Here is a good link for backgrounds as well as for Green/Blue Screens.
http://www.owens-originals.com/cdrom/digital-backdrops-on-cd-rom%20.html
MCB
11th of July 2005 (Mon), 13:53
Usually you use a solid color background when taking shots. This helps to easily seperate poeple from the background so that you can place a different one.
Right. Then you don't need "smart scissors" or a time consuming manual selection process. You select by color. So ideally your background would be made up of a color not found in your subject. But a little manual editing of your mask is much easier than trying to extract the subject from some random background. But even with a nice solid color background it helps to have good lighting on the background. If the lighting is uneven, you'll have bright areas and dark areas that aren't quite the same color. That can complicate things a bit, so good lighting to start with is good when possibe. It's always possible to extract your subject manually, but that's awfully time consuming if you have a lot of shots to process. I've had to do this with video, and believe me, planning ahead really pays off. :)
arpi
11th of July 2005 (Mon), 14:14
thanks
the pictures in the website link provided above are too small for me to tell if the pictures are any good. I don't have any backgrouds yet and I don't know which one to get. what is a 'muslim' background?
TX
RTMiller
11th of July 2005 (Mon), 14:36
thankswhat is a 'muslim' background?
A muslim background would be if you stood in front of a mosque and took a picture.

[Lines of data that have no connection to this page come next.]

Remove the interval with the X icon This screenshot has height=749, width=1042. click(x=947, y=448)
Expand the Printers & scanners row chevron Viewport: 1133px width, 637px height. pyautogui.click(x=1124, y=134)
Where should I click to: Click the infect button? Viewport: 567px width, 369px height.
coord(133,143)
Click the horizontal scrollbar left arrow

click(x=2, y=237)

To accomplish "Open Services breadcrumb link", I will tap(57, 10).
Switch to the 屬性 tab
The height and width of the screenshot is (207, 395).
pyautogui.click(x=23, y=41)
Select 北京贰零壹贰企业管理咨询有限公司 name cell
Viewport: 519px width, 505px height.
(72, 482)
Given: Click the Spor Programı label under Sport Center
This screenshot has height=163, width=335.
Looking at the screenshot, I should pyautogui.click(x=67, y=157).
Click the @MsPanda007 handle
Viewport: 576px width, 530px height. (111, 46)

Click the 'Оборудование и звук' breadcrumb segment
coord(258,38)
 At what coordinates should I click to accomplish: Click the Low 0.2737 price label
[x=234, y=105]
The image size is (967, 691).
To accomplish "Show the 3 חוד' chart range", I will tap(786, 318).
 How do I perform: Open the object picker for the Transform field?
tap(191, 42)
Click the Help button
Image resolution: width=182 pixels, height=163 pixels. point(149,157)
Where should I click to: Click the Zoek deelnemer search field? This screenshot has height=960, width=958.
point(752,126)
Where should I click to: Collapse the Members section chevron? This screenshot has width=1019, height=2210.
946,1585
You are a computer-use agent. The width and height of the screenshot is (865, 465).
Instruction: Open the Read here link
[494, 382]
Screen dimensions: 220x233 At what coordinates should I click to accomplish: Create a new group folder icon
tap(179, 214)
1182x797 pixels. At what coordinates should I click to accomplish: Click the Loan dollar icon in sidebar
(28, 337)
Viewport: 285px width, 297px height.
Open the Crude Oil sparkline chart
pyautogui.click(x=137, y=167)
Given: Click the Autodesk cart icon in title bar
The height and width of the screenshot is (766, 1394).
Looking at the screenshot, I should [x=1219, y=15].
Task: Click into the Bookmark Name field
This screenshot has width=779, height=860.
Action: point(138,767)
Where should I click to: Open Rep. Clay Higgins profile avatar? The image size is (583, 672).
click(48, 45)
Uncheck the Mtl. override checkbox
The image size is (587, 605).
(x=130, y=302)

A muslin background is a cloth background that you hang behind your subject in a studio (I'm sorry but I'm feeling like a smarta** today).
Baadil
11th of July 2005 (Mon), 14:52
Typically, your real backgrounds are made out of Muslin cloth. Most likely you will buy your Green/Blue Screens made out of this cloth.
Yes the pics on the link are small because they want you to buy them before you can use it. They do however say that they will give you high res images.
You don't have to buy them initially if you do not want to. Just use the screen of your choice and then try any nature image or a texture as the background to learn.
Gary_E
11th of July 2005 (Mon), 17:59
Has anyone ever tried using a multimedia projector to display a background behind a subject?
Baadil
11th of July 2005 (Mon), 20:35
I have never tried it but I would think that it would lose colors once you light your subject.
Curtis N
11th of July 2005 (Mon), 22:02
when you see the weatherman on TV standing before a changing weather map, that's chromakey (or similar) technology.I once met one of the local TV weatherbabes. She was explaining about the "green screen" she stands in front of. I dared her to do the weather some night in a green bikini, but so far she hasn't had the guts.
jforget1
11th of July 2005 (Mon), 22:08
This is an interesting idea instead of buying a ton of muslins. Do the final images look "digital" or do they look similar to a regular background?
tim
11th of July 2005 (Mon), 23:35
A muslim background would be if you stood in front of a mosque and took a picture.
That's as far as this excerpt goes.